● TASK PROMPT: Repeat, exactly as written, the lines of the records below from the first through the line with "Task: Click Inactive", but none past it.
━━━ DATA TO PROCESS ━━━
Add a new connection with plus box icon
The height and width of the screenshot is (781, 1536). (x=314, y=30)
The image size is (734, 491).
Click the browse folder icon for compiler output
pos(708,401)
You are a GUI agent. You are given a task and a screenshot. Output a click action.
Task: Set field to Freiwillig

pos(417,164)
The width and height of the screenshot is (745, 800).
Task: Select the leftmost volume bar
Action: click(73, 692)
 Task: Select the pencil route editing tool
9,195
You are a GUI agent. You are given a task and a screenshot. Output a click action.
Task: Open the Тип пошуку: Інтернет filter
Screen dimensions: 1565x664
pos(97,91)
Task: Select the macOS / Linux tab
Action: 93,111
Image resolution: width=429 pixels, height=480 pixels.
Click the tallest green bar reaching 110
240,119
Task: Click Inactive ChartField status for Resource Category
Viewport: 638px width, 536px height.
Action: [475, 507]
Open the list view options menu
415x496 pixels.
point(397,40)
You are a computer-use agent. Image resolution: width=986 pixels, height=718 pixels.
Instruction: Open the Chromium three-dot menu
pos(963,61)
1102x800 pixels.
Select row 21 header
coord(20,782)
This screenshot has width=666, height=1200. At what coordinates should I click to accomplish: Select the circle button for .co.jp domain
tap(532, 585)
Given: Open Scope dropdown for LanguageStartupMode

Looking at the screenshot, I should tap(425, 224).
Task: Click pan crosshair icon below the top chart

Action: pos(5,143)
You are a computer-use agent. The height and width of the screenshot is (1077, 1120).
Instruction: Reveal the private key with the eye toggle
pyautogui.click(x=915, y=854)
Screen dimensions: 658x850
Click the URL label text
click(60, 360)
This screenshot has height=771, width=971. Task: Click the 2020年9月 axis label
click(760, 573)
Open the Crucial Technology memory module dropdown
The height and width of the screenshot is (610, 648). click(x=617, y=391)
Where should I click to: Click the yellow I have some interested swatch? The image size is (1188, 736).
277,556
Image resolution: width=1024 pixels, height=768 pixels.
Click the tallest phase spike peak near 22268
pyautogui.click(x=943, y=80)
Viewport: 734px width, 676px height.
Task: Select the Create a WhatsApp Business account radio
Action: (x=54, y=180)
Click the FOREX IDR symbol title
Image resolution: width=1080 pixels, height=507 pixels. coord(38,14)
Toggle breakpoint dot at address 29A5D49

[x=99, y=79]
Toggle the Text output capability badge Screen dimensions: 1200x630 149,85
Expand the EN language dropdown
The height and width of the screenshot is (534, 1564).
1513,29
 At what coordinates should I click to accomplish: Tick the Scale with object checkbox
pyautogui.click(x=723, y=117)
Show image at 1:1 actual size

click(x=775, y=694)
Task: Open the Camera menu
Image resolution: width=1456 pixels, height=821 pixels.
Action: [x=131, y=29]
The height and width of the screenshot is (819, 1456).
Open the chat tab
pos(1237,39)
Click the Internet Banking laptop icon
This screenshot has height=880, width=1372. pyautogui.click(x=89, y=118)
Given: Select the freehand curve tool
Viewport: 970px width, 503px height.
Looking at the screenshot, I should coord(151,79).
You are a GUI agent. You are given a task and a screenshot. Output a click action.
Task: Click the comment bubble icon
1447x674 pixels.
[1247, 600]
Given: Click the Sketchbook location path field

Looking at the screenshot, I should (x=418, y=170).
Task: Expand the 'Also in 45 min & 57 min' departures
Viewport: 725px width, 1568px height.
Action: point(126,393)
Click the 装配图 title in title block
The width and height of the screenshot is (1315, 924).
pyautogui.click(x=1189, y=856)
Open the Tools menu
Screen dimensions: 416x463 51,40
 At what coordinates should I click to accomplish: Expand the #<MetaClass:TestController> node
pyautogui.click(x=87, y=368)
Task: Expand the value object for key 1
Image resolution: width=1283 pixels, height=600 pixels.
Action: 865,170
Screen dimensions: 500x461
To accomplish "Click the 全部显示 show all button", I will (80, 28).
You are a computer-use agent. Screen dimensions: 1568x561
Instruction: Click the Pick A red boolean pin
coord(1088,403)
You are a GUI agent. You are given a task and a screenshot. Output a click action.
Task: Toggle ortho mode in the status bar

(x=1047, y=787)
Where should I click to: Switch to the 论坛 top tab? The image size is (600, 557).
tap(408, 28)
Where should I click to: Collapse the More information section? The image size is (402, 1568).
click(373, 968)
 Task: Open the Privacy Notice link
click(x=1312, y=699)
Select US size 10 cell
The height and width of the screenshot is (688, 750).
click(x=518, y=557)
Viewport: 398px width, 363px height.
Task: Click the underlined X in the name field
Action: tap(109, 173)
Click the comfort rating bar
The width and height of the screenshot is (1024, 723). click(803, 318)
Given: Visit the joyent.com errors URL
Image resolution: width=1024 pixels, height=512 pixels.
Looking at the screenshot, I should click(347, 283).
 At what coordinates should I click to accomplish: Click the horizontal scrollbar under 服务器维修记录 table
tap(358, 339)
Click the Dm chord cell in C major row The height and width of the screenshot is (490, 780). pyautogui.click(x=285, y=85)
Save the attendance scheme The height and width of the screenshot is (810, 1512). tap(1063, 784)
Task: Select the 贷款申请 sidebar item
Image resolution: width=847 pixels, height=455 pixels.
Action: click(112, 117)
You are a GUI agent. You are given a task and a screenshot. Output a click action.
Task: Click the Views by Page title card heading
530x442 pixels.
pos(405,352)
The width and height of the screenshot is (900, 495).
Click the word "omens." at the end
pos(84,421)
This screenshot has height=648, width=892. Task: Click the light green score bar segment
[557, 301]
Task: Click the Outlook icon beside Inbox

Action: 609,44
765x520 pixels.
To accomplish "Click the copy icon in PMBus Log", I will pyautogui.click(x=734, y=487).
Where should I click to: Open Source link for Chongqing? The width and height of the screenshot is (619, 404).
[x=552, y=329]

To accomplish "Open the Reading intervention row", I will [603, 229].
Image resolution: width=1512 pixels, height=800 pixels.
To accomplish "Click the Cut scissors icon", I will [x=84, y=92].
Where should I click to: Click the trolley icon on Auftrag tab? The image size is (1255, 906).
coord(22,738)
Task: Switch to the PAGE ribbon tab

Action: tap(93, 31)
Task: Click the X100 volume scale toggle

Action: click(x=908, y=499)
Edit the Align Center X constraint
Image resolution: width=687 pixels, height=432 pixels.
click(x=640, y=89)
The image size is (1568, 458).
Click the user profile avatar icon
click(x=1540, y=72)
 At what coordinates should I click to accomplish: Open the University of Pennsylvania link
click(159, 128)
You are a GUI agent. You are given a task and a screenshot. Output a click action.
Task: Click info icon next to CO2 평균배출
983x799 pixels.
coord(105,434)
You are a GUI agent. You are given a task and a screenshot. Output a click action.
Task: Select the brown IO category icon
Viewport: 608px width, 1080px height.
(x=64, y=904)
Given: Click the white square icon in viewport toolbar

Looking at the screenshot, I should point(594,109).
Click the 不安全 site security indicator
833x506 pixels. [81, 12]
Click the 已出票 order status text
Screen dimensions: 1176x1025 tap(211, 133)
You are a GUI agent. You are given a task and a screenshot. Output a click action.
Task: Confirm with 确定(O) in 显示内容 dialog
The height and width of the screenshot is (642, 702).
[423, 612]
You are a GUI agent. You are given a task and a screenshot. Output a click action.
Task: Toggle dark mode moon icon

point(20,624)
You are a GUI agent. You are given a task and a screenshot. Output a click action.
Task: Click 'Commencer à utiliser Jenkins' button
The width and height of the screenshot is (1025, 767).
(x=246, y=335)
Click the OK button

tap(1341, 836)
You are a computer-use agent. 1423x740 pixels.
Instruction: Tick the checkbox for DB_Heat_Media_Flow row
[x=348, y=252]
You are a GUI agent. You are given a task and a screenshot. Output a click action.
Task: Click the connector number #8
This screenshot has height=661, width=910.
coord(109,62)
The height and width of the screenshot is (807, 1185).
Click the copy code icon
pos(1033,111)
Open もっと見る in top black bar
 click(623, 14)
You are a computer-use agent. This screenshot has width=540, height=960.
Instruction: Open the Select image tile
━━━
● EXERCISE SOLUTION:
Add a new connection with plus box icon
The height and width of the screenshot is (781, 1536). (x=314, y=30)
The image size is (734, 491).
Click the browse folder icon for compiler output
pos(708,401)
You are a GUI agent. You are given a task and a screenshot. Output a click action.
Task: Set field to Freiwillig

pos(417,164)
The width and height of the screenshot is (745, 800).
Task: Select the leftmost volume bar
Action: click(73, 692)
 Task: Select the pencil route editing tool
9,195
You are a GUI agent. You are given a task and a screenshot. Output a click action.
Task: Open the Тип пошуку: Інтернет filter
Screen dimensions: 1565x664
pos(97,91)
Task: Select the macOS / Linux tab
Action: 93,111
Image resolution: width=429 pixels, height=480 pixels.
Click the tallest green bar reaching 110
240,119
Task: Click Inactive ChartField status for Resource Category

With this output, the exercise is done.